Text and item location entries:
···
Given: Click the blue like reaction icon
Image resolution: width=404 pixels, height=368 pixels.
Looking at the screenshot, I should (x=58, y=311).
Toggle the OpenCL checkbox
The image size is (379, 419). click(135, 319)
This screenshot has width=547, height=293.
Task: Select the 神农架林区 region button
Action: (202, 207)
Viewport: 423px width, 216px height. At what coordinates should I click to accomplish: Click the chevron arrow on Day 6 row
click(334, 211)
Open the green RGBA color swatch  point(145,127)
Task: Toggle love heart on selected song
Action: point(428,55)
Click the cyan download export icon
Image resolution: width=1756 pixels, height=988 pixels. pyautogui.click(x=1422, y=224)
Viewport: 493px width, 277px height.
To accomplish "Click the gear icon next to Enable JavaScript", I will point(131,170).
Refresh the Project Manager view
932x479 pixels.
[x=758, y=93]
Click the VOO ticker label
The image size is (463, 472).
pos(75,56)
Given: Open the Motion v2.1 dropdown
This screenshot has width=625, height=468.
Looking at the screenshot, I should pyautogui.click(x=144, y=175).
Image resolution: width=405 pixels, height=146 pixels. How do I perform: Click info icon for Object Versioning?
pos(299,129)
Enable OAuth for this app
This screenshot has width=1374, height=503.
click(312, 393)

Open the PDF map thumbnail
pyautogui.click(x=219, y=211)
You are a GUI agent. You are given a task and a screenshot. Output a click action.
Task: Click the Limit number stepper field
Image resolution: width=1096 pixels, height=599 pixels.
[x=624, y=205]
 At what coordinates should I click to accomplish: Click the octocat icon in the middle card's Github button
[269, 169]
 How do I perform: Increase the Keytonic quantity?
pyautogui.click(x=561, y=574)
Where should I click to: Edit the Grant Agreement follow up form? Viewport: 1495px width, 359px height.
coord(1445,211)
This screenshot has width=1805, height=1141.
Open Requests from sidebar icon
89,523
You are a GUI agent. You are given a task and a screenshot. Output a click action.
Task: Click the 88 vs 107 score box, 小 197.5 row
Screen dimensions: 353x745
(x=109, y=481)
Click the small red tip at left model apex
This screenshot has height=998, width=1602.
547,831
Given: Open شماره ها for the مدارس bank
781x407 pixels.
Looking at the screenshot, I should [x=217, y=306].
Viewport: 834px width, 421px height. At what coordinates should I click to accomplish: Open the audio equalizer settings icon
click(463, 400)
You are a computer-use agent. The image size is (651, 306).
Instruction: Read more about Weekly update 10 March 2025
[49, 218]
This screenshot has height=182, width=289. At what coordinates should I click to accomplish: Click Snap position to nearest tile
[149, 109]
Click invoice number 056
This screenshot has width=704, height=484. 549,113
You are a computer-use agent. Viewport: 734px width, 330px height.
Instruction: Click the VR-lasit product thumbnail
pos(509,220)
···
Brief
Copy everything from the line containing "You are a computer-use agent. Viewport: 734px" through the end of the entries, including the requests, and raise every coordinate in the answers by 16. Leave the rest of the entries out.

Answer
You are a computer-use agent. Viewport: 734px width, 330px height.
Instruction: Click the VR-lasit product thumbnail
pos(525,236)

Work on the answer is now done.